On the subject of social justice, Licata noted that the founder of Black Lives Matter is Patrice Cullors, a woman who recently described herself on TV as a “trained Marxist.” He said the BLM leadership gets training and support from former members of the Weather Underground, a violent left wing group of the 1960s and 70s.
He offered his analysis of the movement.
“You have to kind of tear down the system, very much like what happened during the French Revolution,” he said. “And so Black Lives Matter, the 1619 Project out of the New York Times, that’s all a part of what’s called critical theory. That critical theory came out of a paper in 1937 by Max Horkheimer.
“What’s going on here is they are trying to disrupt the traditional system, the constitutional order. They believe not in the primacy of reason, but in the primacy of will. That is why they will not talk; they shout over you, they don’t want to reason. They want to rule by force.”
Licata said there is not systematic racism in Vermont’s police departments or culture. He called the systematic racism narrative a product of critical theory.
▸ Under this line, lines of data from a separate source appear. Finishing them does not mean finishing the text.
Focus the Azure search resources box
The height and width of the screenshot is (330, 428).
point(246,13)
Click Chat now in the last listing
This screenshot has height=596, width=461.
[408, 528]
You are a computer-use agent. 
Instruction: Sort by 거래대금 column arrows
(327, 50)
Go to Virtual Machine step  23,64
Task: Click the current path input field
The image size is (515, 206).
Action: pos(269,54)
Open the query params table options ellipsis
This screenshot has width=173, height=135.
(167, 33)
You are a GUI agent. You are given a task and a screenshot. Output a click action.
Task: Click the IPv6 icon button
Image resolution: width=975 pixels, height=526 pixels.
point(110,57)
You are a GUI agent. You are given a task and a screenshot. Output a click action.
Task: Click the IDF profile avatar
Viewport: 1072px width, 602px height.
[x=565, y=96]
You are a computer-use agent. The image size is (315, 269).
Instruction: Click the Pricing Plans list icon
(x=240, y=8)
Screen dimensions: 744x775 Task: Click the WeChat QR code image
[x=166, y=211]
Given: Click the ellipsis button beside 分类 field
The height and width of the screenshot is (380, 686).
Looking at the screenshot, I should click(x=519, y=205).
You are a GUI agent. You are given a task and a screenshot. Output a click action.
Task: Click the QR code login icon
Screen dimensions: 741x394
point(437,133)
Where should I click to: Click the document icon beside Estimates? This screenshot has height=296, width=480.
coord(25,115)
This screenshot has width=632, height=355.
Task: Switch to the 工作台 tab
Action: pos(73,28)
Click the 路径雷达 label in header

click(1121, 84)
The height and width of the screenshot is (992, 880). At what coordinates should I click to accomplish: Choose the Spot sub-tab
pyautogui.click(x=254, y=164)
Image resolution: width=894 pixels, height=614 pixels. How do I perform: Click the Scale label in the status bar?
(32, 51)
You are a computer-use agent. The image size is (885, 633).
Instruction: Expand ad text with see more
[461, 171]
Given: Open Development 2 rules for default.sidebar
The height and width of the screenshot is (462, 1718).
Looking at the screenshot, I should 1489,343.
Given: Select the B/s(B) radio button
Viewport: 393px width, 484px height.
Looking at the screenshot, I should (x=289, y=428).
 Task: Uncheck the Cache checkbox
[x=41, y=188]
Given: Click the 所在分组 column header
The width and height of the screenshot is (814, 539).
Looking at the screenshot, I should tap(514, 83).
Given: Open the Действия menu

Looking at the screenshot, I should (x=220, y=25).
“They want to delegitimize the system,” he said. “They want to put doubts into people’s minds that the system is corrupt and we need to change it, and they will change it not by reason, they will change it by force.”
The hosts also brought up the Global Warming Solutions Act, a climate bill that puts carbon emission reductions into law and would allow citizens to sue the state if reductions aren’t met.
“That’s another form of the arrogance of the Progressive Democrats,” Licata said. ” … The legislature never has to vote on these acts. They don’t vote on it, so they can wash their hands. … It centralizes power outside the legislature and essentially outside the people’s domain.”
When asked about his opinion on legal injection sites for hard drug users, he said that the best solution is to reduce unnecessary burdens on Vermonters so they don’t turn to drugs.
“You straddle businesses with all kinds of taxes and mandates and regulations so people lose hope and they turn to drugs,” he said.
He shared some tough words for the mainstream press.
“They all drink from the same well, they all breathe the same air,” he said. “So you don’t get the other side of the story.”